Docket: IMM-6355-23
IMM-6550-24
Citation: 2025 FC 185
Ottawa, Ontario, January 29, 2025
PRESENT: The Honourable Mr. Justice Ahmed
BETWEEN: |
OLUWATOYOSI OREOLUWA ASUNI |
Applicant |
and |
THE MINISTER OF CITIZENSHIP AND IMMIGRATION |
Respondent |
JUDGMENT AND REASONS
[1] The Applicant seeks judicial review of the refusal of two study permit applications. The first refusal, dated May 18, 2023, was rendered pursuant to paragraphs 216(1)(b), 220(a), and 220(b) of the Immigration and Refugee Protection Regulations, SOR/2002-227 (the “Regulations”

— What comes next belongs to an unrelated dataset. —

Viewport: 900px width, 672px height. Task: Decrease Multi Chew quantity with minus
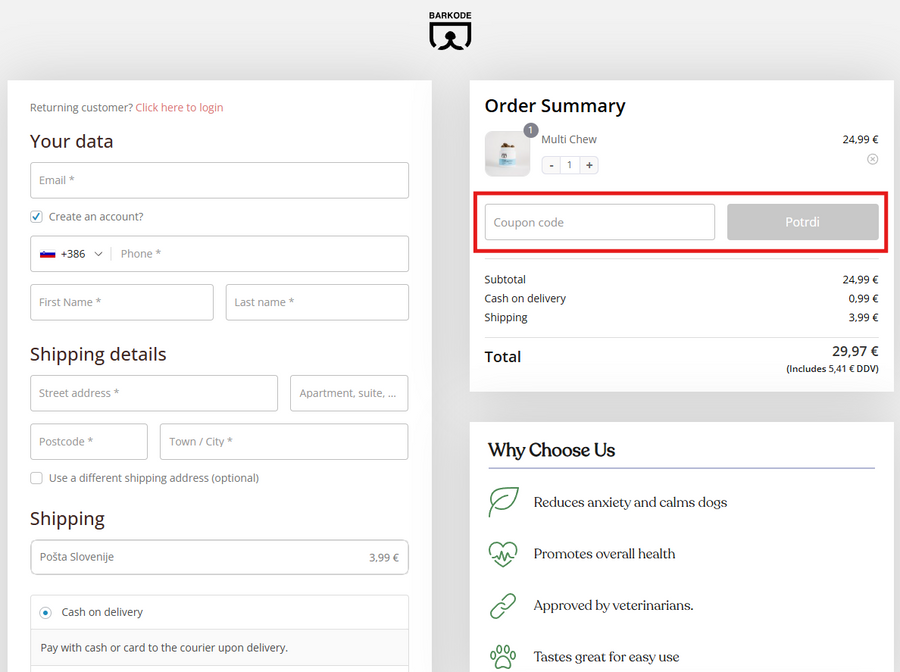(552, 165)
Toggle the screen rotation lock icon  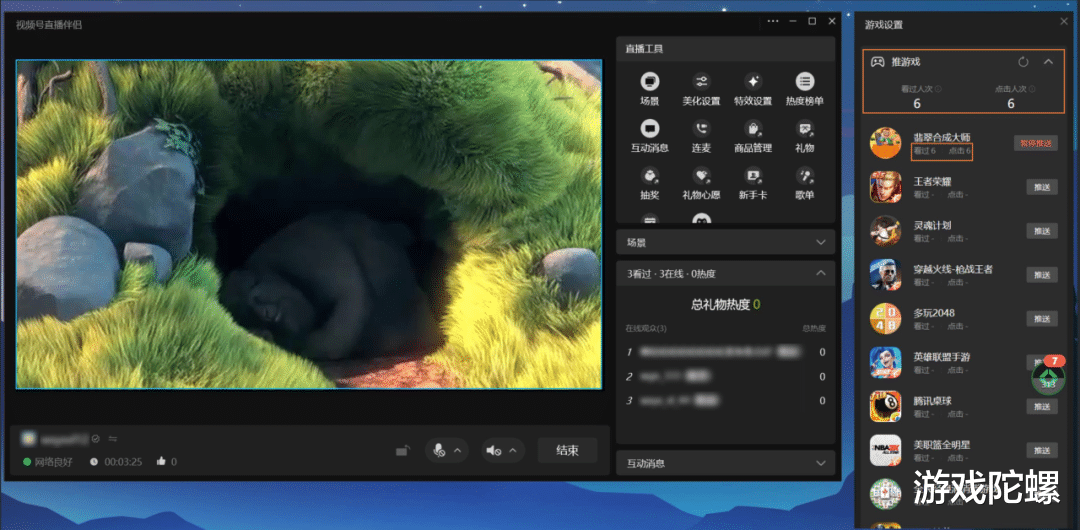click(402, 451)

). The second refusal, dated April 9, 2024, was rendered pursuant to paragraphs 216(1)(b) and 220(b) of the Regulations.
[2] The Applicant is a citizen of Nigeria. She submitted two study permit applications to enroll in a program at Holland College. In both applications, the Applicant’s cousin was named as her sponsor (the “Sponsor”
).
[3] The Applicant’s study permits were refused. In both refusals, the officers involved were not convinced of the family relationship between the Applicant and the Sponsor. The officers were therefore not persuaded that the Applicant had sufficient financial resources or would leave Canada at the end of her stay.

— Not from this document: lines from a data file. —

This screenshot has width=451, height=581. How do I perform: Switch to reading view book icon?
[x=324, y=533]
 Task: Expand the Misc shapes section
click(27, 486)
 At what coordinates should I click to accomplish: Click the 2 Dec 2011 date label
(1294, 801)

[4] The Applicant submits the refusal decisions are unreasonable and were made in a procedurally unfair manner. In their written submissions, the Respondent disagreed, submitting that the decision was reasonable and there was no breach of the Applicant’s procedural rights.

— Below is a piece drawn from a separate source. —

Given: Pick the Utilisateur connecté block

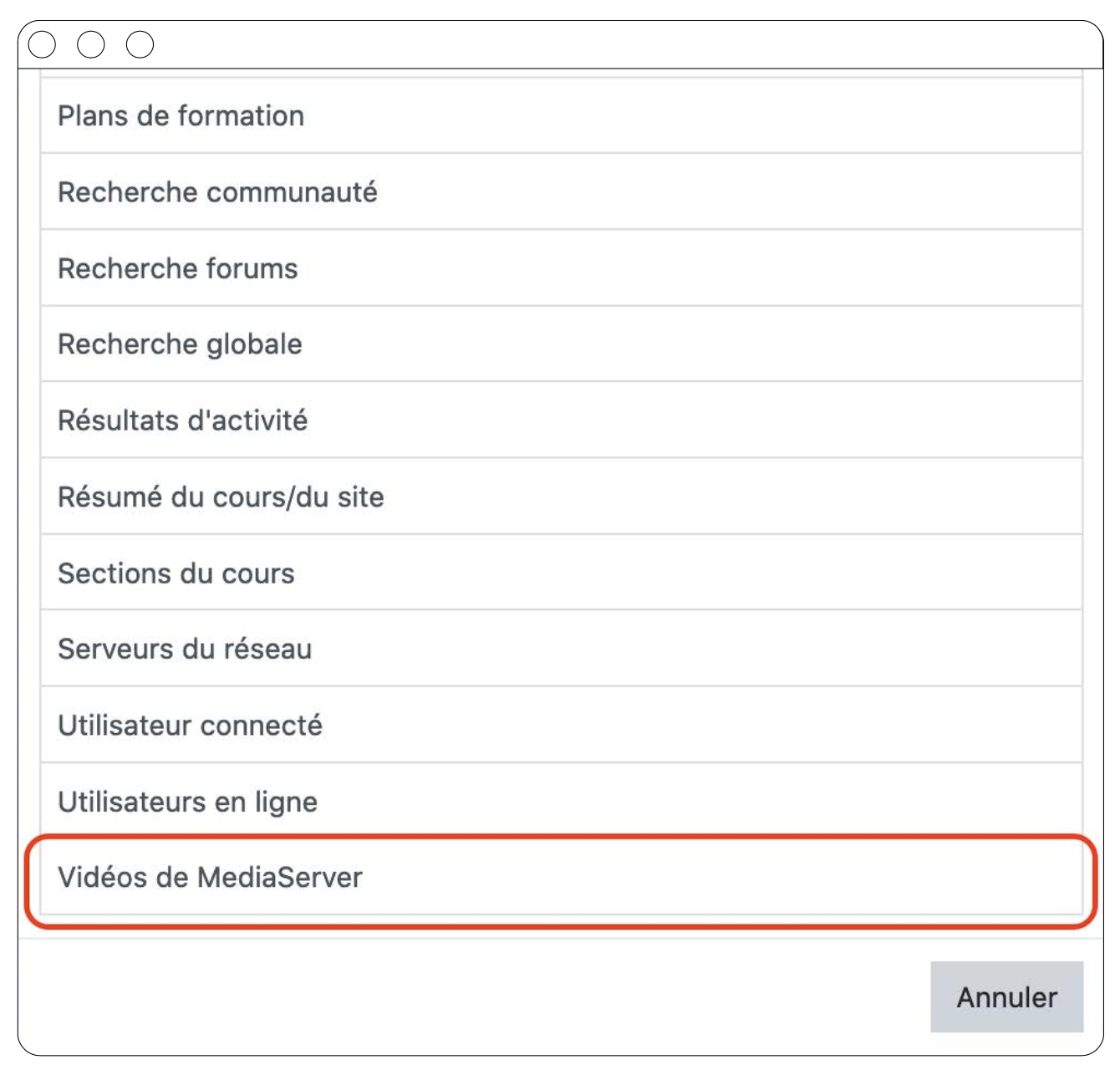Looking at the screenshot, I should tap(190, 726).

[5] Shortly before the hearing, the Respondent informed the Court that they had made an offer of settlement to the Applicant. The Applicant declined the settlement offer the day before the hearing, after being directed by the Court to indicate their position.
[6] Notwithstanding the Respondent’s consent for this matter to be remitted, I have reviewed the materials on the record and find the officers’ decisions are reasonable. I further find that the Applicant’s procedural rights were not infringed.
[7] The officers reasonably determined “[t]here is little evidence…to substantiate the relationship between [the Applicant] and the [S]ponsor.”
Unlike in Ejevuvor v Canada (Citizenship and Immigration), 2024 FC 2054, the Sponsor in this case did not present a “detailed”
letter “explain[ing] the precise nature of [his] relationship with the Applicant,”
including details such as whether he and the Applicant “grew up in the same household,”
“come from a close-knit family,”
or previously exchanged “financial support”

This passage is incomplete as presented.